Pick out every line below that contains the word "should", matching case exactly, and copy each one.

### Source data
=-=-=-=-=

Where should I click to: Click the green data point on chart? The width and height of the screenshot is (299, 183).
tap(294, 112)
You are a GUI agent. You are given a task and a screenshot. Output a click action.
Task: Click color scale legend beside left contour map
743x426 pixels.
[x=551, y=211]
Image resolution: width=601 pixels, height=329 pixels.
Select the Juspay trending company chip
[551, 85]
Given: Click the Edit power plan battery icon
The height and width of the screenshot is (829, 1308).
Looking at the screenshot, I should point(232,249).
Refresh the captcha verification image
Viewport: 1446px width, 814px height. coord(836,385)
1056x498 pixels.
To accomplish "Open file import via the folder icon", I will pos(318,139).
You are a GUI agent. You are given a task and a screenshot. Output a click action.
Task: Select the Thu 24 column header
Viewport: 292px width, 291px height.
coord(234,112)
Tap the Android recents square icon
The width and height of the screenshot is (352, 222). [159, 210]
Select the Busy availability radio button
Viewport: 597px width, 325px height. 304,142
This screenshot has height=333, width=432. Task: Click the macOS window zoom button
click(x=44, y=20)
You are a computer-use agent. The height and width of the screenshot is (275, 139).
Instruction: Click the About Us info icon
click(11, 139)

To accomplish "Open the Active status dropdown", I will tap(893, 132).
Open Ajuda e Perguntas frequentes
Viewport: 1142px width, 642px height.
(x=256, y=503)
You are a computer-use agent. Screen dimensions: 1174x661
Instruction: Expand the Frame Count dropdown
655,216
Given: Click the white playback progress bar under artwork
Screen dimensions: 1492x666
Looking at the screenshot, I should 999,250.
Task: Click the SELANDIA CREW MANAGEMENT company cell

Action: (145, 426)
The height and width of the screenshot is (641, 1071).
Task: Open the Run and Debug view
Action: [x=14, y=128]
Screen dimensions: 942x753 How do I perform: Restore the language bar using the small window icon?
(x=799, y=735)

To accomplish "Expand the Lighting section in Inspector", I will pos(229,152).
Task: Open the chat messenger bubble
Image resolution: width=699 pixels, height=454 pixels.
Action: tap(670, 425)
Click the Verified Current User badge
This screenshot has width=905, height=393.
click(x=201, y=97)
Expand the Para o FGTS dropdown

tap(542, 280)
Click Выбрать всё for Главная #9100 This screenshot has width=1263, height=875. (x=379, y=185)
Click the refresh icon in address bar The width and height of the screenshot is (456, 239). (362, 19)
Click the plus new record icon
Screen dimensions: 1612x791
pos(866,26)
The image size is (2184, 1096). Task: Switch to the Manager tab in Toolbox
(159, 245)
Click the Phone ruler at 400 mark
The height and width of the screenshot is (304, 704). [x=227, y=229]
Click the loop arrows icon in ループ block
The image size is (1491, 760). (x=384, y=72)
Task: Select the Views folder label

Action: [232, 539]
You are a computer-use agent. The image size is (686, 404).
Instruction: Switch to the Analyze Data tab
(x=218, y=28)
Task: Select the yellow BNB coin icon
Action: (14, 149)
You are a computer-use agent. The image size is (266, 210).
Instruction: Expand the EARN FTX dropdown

=-=-=-=-=

### Result for this exercise
Where should I click to: Click the green data point on chart? The width and height of the screenshot is (299, 183).
Looking at the screenshot, I should point(232,249).
Looking at the screenshot, I should 999,250.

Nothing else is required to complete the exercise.